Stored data
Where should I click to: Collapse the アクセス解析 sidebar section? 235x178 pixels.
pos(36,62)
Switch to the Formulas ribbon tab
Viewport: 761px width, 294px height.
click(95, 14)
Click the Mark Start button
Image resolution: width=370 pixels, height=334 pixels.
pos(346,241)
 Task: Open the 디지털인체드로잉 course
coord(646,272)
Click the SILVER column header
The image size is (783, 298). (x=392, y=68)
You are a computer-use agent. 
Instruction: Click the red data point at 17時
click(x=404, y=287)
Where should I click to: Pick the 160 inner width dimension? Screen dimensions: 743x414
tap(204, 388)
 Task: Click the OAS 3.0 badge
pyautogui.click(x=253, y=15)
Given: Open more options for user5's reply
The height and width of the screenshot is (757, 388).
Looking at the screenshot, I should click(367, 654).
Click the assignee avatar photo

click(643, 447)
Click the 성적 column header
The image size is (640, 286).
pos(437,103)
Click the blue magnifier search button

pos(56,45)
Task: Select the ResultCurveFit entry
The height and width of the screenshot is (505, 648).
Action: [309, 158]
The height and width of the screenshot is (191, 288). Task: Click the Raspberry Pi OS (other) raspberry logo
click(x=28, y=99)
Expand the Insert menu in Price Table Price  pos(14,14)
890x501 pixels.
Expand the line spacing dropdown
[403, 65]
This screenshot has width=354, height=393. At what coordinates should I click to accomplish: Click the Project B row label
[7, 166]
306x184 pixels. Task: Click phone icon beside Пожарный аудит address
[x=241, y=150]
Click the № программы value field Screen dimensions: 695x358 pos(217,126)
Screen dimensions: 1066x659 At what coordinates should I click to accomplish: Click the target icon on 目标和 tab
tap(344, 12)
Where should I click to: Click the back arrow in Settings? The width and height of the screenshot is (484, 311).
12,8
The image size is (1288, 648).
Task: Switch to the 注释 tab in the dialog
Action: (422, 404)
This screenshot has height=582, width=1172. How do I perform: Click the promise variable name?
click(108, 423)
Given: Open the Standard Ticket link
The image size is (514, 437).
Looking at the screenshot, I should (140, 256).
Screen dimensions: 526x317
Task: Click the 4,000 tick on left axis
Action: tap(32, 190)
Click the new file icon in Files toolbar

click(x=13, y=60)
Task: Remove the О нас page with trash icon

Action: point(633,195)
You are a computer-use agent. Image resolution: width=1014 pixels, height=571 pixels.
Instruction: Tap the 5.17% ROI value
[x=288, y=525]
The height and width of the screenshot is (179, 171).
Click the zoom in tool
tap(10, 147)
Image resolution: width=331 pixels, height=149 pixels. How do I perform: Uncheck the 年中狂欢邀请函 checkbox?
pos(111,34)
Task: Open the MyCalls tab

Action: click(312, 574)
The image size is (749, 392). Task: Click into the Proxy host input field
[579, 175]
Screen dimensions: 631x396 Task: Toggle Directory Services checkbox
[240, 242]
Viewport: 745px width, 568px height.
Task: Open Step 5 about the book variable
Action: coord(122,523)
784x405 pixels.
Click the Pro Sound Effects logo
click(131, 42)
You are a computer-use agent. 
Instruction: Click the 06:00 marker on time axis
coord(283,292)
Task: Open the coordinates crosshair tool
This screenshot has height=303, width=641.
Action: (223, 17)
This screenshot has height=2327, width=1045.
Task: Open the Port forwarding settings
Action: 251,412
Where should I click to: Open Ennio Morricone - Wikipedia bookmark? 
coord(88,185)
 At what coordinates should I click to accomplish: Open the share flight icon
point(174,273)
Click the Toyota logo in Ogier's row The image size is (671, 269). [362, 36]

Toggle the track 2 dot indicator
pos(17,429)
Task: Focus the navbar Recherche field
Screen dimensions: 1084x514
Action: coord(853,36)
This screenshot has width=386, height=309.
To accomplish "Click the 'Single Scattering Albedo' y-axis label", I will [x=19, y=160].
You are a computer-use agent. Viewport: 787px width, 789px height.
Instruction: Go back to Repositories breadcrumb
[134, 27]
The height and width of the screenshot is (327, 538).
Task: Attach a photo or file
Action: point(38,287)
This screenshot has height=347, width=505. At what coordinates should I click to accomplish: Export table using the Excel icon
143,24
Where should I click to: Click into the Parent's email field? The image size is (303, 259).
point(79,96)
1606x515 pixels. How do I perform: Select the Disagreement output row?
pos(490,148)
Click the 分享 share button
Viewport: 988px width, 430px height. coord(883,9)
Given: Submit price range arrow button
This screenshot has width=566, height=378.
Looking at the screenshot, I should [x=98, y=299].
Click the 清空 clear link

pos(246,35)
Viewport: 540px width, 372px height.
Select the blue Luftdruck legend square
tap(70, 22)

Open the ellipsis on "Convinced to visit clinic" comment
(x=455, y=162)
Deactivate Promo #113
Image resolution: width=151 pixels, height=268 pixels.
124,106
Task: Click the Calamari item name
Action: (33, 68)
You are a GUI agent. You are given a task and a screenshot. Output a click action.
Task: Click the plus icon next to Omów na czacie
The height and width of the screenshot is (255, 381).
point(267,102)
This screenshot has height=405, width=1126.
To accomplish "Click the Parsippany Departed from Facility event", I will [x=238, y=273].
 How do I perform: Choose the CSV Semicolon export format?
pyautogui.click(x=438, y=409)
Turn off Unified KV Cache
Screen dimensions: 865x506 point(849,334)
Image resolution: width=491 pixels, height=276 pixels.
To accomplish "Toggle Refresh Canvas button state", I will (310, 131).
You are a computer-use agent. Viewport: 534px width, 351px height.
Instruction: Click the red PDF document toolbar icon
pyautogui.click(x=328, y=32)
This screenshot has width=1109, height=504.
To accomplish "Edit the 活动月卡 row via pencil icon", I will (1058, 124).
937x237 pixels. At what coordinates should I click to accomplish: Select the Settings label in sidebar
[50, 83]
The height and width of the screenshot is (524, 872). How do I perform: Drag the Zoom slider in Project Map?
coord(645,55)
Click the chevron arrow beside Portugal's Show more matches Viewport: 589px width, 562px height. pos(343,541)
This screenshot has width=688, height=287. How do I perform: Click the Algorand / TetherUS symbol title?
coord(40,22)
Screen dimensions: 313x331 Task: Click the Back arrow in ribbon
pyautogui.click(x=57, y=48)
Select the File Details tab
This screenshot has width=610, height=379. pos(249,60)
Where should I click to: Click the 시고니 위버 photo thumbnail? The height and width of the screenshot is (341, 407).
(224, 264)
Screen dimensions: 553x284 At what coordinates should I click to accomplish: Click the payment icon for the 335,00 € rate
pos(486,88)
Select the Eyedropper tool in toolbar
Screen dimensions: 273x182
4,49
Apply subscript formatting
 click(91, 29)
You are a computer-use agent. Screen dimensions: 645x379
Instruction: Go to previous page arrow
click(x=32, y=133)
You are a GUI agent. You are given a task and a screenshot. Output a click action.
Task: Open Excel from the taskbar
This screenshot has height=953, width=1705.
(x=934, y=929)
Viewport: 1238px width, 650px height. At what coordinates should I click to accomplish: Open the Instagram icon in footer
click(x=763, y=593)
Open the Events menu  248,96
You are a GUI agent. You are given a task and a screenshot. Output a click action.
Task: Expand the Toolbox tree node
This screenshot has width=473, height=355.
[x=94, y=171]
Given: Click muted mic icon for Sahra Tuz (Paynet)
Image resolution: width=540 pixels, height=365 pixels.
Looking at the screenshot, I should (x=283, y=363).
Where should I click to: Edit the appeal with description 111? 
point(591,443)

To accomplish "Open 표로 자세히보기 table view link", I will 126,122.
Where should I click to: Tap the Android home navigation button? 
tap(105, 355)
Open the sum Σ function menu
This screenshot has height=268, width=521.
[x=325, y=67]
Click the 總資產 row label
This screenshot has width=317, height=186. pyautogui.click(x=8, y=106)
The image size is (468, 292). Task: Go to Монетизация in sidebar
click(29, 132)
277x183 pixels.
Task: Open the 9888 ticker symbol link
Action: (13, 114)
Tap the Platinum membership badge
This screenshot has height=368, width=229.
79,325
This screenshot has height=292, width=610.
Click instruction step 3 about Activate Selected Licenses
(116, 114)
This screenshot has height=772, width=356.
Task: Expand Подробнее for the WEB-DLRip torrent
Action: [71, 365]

**What to do:**
Look through the entries above and copy each line that has "from" in it.

**Solution to the exercise:**
To accomplish "Click the Parsippany Departed from Facility event", I will [x=238, y=273].
Task: Open Excel from the taskbar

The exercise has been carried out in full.